I assured her that, no, he wasn't a pervert but that he was so happy about this multi-purpose plaything he had he wanted to share his joy with the world.  I told her if he was still doing that at 20, then she could start worrying.


----------



## Denise1952 (Mar 9, 2015)

I laughed all the way through your post jujube, omg that was funny!!  Lil guys and their dingalings  Oh well, you were right about if he's still flashin it to unsuspecting folks when he's 20, LOL!  I can just hear some elderly lady saying "well now, isn't that nice dear", LOL!!


----------



## AZ Jim (Mar 9, 2015)

Well at my school, when I was about 7 there was a girl we called "Dirty Beverly".  She would take boys behind the big incinerator and show us her equipment.  It was my first viewing of "it".


----------



## Denise1952 (Mar 10, 2015)

Thank you for sharing Jim, it's never too early to start learning.  Did you just run, or did you scream first, then run? LOL!


----------



## Shirley (Mar 10, 2015)

My little Bubba just started wearing big boy underwear. He is so proud. He pulls his pants out and says, "See, Mamma. Pee pee."


----------



## Denise1952 (Mar 10, 2015)

One of my "now grown" nephews was about 6, and he was so, soft-spoken, you had to ask him again, and again what he was saying.  Not really shy we found out soon enough, just sort of silent but deadly, LOL!! Nah, he really is turning out really well, but I digress.  I was taking care of him, I think we had just gone shopping, and my little toney dog was with us as always.  She was a 9 lb'er, and I don't think of that as heavy.  But she loved to ride on Jade's lap and he didn't mind, but she would occasionally stand up on her hinds and look out the truck window.  One day she was doing that and we were almost home.  Jade kept mumbling something, and I'd ask him to speak up so Aunt Deanie could hear him.  After asking him twice I think, he spoke up loud and clear "toney is standing on my nuts"!!

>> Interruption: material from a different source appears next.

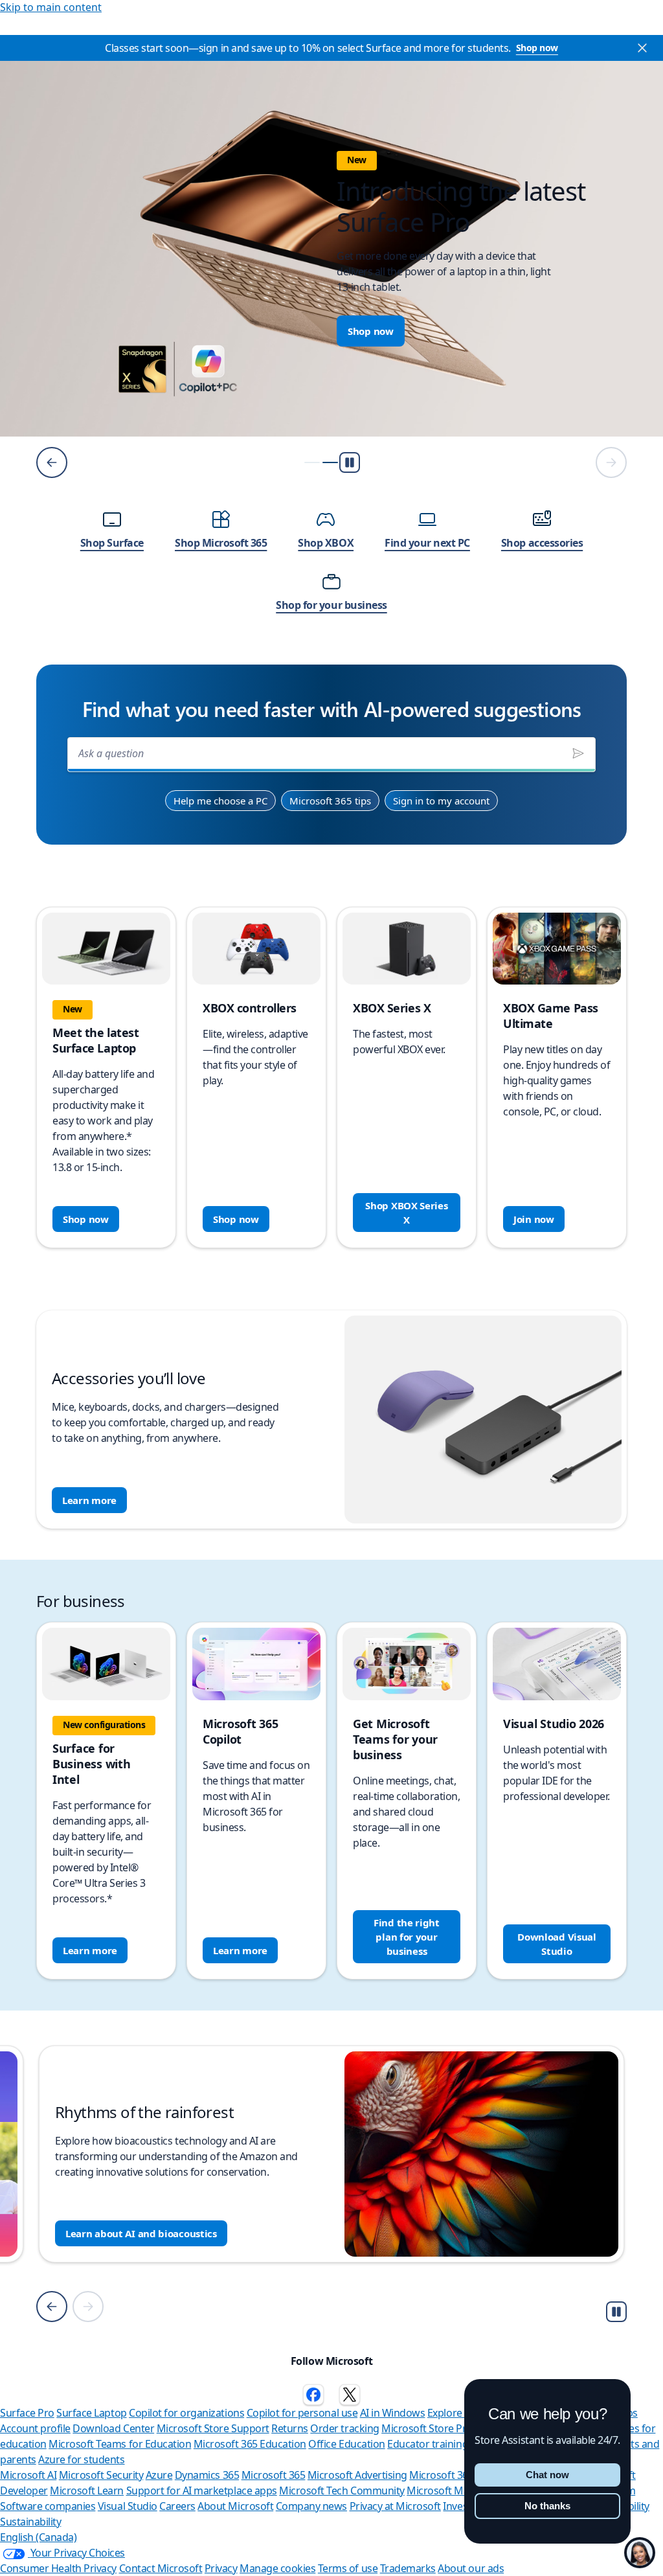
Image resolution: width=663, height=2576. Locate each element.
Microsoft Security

I didn't even know he knew that kind of word


----------



## Don M. (Mar 10, 2015)

Boys can run faster than girls because they are built with Ball Bearings and a Stick Shift.


----------



## Denise1952 (Mar 10, 2015)

Well that explains a lot, wow, I never thought when I made this thread I would be learning so, very much!!


----------



## Ken N Tx (Mar 11, 2015)




----------